__Extrait__.
PORTRAIT DES CANDIDATS À LA DIRECTION DU PQ

L’objecteur de conscience

Pierre Céré le dit sans détour : « Mes chances de gagner sont minces, et je les fais chier, c’est sûr, parce que la direction du PQ ne pensait jamais qu’un gars comme moi se présenterait. »

Ces deux perspectives (embêter les bonzes du PQ et perdre la course) ne minent en rien son engagement et sa bonne humeur. « On est un petit groupe, 15-20 personnes, qui travaillent ou qui étudient, et on s’est dit au départ : il faut avoir du fun. Parce que la pression est énorme. On les fait chier, c’est sûr, donc la pression est énorme. Ma façon de soulever certains enjeux, ça déplaît. »

Le rôle de l’empêcheur de tourner en rond sied bien à Pierre Céré. Il a décidé de se lancer dans l’arène pour freiner le « repli identitaire » dans lequel s’est réfugié le PQ depuis quelques années, dit-il.

__Lignes fournies__.
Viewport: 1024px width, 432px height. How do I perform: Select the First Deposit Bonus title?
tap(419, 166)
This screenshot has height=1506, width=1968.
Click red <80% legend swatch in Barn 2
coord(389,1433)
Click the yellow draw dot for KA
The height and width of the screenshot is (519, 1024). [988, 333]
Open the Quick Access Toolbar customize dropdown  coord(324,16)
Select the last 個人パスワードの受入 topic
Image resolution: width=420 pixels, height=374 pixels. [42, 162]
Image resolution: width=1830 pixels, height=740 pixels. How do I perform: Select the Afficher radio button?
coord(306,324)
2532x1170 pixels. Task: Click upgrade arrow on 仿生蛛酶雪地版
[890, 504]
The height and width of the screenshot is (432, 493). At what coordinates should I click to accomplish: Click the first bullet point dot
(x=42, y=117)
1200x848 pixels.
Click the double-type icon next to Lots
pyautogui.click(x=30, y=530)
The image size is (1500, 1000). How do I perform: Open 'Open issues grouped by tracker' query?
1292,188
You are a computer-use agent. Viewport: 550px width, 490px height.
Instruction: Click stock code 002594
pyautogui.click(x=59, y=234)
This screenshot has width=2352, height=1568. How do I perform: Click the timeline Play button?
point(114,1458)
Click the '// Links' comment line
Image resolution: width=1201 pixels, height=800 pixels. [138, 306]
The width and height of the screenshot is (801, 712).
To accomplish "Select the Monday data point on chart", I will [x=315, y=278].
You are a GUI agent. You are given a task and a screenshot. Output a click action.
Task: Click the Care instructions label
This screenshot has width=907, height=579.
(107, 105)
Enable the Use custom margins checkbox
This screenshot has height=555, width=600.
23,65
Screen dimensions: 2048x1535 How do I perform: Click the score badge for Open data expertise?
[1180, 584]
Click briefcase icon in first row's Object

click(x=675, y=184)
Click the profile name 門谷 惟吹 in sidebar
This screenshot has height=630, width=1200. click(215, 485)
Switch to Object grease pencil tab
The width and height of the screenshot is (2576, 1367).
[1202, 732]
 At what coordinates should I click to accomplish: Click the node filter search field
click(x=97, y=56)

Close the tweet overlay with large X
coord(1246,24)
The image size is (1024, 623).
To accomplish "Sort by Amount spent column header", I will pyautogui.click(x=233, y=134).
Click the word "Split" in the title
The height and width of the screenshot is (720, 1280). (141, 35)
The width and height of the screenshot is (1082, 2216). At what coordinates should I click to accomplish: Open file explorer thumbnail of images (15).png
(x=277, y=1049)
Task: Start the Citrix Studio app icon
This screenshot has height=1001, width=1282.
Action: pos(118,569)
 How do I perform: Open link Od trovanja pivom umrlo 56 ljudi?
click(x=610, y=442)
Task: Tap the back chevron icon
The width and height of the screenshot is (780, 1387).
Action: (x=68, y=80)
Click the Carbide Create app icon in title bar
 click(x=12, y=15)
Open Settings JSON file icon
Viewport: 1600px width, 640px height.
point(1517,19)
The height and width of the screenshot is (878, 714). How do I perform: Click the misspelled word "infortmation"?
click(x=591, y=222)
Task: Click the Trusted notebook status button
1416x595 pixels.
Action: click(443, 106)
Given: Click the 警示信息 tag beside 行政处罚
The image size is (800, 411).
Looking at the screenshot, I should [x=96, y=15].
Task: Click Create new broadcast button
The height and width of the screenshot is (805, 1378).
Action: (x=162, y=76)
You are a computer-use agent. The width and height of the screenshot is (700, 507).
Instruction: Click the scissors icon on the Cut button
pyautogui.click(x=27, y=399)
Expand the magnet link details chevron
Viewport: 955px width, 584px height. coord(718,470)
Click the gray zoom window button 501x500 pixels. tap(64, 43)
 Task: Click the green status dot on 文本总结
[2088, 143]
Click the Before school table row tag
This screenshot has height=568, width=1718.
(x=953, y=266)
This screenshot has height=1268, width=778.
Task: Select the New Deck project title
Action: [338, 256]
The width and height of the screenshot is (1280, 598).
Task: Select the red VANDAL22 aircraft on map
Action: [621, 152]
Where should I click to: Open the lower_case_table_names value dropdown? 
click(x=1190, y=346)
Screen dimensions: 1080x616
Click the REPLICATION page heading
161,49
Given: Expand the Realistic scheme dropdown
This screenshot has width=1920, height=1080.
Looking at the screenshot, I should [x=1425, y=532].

__À faire__.
Reprenez mot pour mot la portion de l'extrait sur Pierre Céré qui commence à « Ces deux perspectives » et se termine à « quelques années, dit-il. ».

__Résultat de l'exercice__.
Ces deux perspectives (embêter les bonzes du PQ et perdre la course) ne minent en rien son engagement et sa bonne humeur. « On est un petit groupe, 15-20 personnes, qui travaillent ou qui étudient, et on s’est dit au départ : il faut avoir du fun. Parce que la pression est énorme. On les fait chier, c’est sûr, donc la pression est énorme. Ma façon de soulever certains enjeux, ça déplaît. »

Le rôle de l’empêcheur de tourner en rond sied bien à Pierre Céré. Il a décidé de se lancer dans l’arène pour freiner le « repli identitaire » dans lequel s’est réfugié le PQ depuis quelques années, dit-il.